La misma Gioconda y su inmensa celebridad han desplazado al resto de obras de Leonardo. La virgen de las rocas, San Juan y Santa Ana, la Virgen y el Niño quedan a un lado del pasillo, encima del sofá, tal como dispondría la decoración un burgués decimonónico en su casa de estilo Biedemeier. La misma suerte han corrido Delacroix y Géricault entre otros de menos renombre aunque no por ello menos maltratados. El espacio es el nuevo dueño del Louvre, sitio para moverse donde puedan transitar los sudorosos, apresurados visitantes que recorren las salas como fantasmas, con la mirada perdida de quienes no se reconocen a sí mismos en un mundo de flashes, folletos de colorín y piedras antiguas.

Occidente, en la nueva versión del Louvre, ya no es la cultura en torno a la que surgen los más hermosos logros de la humanidad. Es un espectáculo.

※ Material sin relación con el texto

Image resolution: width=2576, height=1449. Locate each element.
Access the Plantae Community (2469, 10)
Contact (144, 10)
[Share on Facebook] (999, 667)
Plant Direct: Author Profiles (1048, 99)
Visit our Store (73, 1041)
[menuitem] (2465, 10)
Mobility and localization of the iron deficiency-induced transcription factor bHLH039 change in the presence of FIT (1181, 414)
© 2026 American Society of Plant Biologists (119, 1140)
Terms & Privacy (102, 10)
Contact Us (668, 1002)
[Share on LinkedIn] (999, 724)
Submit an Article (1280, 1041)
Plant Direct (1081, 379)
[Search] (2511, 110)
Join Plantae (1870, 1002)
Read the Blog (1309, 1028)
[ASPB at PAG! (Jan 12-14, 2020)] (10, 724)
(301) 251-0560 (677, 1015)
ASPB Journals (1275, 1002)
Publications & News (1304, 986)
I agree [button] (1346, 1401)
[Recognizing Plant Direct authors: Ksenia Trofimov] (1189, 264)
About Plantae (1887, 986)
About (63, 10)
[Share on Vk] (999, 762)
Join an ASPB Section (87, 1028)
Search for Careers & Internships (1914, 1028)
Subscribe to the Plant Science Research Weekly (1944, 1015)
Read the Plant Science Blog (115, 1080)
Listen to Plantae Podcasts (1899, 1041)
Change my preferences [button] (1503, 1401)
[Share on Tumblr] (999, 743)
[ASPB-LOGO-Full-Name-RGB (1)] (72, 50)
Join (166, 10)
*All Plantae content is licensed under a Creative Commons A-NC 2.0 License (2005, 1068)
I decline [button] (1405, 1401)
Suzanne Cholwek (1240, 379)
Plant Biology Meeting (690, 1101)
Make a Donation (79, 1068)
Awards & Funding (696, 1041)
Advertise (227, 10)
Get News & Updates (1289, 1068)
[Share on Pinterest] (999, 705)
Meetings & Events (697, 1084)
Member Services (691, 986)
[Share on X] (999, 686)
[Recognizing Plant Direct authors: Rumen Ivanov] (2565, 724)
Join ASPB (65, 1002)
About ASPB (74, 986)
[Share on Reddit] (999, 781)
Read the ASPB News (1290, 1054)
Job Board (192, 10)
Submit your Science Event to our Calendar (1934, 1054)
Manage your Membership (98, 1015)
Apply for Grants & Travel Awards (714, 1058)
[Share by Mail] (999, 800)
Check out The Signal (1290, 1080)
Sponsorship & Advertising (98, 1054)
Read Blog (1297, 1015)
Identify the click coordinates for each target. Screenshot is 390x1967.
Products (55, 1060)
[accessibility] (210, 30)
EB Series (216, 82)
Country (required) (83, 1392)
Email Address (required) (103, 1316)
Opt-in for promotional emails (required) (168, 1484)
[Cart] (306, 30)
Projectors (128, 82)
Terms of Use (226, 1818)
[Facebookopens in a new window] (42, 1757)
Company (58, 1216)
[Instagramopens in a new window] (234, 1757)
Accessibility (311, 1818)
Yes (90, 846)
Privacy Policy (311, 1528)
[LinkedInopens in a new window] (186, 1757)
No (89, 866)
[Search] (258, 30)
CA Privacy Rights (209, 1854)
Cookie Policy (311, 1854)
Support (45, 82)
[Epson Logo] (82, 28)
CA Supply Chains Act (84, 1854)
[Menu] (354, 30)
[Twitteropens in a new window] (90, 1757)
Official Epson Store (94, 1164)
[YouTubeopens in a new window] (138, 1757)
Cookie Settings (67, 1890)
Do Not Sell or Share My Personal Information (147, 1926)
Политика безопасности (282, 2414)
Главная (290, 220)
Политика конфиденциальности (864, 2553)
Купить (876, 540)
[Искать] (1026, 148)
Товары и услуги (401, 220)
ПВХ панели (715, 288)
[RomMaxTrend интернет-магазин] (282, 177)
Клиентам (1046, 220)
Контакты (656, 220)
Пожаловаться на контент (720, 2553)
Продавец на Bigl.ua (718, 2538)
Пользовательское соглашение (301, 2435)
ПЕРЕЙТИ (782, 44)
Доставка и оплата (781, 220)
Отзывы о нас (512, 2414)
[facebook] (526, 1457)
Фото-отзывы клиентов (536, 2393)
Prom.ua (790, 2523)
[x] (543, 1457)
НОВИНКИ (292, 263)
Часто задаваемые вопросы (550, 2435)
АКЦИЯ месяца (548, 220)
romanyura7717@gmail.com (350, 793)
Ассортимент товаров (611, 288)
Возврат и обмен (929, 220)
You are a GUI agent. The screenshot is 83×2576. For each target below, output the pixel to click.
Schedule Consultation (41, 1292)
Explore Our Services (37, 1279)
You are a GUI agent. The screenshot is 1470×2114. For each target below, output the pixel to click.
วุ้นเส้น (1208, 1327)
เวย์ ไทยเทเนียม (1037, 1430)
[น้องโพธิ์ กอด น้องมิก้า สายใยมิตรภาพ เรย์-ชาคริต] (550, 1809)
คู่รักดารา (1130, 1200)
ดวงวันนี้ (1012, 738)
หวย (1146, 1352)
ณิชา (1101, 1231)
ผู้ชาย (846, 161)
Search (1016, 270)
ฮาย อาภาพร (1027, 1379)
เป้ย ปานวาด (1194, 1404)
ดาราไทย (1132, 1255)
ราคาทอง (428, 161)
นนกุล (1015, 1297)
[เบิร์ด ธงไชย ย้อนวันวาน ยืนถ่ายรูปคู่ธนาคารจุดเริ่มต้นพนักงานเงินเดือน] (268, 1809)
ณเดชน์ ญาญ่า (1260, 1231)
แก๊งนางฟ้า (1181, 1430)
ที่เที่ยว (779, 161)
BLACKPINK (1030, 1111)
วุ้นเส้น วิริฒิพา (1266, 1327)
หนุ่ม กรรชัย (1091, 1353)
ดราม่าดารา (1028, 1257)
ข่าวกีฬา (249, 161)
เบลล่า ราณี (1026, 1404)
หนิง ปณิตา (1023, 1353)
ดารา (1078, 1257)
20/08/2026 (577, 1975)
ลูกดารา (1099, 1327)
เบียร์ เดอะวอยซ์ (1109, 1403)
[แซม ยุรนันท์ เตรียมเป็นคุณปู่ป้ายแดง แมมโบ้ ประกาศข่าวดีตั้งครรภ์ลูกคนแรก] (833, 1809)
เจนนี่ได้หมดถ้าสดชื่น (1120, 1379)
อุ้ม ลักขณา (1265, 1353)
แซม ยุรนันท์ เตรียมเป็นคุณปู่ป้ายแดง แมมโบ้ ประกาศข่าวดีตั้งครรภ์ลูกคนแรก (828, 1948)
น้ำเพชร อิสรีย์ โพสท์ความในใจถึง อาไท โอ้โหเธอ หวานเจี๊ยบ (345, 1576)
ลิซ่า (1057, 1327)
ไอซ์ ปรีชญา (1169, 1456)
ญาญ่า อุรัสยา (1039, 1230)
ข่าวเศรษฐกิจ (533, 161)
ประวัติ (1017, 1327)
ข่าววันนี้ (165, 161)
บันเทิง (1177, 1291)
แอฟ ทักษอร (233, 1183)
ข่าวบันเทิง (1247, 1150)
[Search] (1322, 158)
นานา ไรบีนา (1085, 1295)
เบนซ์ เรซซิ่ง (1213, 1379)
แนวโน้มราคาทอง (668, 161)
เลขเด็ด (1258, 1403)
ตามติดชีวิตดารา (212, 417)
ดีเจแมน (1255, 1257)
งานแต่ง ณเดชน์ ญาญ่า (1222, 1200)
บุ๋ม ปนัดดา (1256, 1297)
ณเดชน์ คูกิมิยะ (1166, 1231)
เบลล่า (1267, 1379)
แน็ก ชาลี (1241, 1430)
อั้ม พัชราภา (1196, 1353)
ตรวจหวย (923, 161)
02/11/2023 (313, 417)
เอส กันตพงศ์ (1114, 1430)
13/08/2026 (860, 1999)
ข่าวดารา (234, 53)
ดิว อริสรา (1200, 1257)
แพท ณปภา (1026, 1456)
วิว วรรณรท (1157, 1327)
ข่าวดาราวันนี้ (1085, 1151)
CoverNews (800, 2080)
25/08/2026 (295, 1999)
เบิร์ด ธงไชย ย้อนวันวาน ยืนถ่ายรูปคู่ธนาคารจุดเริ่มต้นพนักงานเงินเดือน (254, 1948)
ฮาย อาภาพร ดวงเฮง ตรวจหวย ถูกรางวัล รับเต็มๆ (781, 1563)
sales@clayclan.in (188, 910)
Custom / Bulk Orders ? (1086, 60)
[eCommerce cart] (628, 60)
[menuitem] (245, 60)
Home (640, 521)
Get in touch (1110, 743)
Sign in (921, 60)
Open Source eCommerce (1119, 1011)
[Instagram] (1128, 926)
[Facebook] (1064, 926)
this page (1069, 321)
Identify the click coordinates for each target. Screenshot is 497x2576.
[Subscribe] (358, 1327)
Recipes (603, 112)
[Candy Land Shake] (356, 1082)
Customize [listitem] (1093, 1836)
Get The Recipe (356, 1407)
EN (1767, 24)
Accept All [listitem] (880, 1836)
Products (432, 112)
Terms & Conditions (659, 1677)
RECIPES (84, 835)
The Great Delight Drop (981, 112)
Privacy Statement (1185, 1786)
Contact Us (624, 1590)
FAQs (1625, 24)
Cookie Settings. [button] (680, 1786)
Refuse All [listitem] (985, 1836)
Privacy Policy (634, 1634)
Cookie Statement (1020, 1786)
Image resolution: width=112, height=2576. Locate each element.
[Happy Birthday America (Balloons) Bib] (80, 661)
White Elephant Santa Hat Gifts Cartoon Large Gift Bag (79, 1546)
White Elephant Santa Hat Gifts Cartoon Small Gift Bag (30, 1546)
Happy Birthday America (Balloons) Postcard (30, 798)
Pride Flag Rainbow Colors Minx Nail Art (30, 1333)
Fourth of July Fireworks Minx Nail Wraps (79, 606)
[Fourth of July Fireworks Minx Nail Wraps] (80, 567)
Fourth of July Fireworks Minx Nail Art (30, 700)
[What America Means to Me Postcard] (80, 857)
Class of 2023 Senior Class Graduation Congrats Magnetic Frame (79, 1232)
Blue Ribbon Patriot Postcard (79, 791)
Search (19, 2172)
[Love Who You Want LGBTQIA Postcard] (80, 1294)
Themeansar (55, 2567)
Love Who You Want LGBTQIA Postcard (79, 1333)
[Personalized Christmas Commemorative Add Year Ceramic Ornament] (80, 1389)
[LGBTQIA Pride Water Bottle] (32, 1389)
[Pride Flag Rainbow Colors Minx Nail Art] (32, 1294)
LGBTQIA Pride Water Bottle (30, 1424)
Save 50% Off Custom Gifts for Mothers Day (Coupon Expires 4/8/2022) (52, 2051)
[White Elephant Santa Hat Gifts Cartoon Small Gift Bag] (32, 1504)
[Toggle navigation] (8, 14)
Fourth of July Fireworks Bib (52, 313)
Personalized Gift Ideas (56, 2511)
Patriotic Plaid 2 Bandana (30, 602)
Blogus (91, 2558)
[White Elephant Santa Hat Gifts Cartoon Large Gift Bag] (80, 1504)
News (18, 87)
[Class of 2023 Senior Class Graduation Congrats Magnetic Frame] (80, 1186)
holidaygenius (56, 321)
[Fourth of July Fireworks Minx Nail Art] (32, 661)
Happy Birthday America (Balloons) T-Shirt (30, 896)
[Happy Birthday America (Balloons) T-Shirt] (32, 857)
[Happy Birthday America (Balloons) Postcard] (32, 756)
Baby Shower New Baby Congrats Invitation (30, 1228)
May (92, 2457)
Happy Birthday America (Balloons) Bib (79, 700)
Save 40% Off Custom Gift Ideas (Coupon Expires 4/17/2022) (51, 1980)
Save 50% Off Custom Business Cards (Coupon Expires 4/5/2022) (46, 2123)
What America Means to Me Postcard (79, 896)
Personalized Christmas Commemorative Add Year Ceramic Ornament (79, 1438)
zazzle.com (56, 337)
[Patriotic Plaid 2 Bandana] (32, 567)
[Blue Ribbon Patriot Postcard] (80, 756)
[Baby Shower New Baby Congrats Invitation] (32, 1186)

A los turistas japoneses, chinos, hindúes y coreanos que abarrotan el museo de viernes a domingo, debe parecerles algo exótico, primorosas rémoras que adornan el pasado de la decaída Europa.

¿Y la señorita Gioconda? Lo mejor de lo mejor, pues ha transcendido a la obra de arte para asentar su potestad en lo más excelso. Es famosa.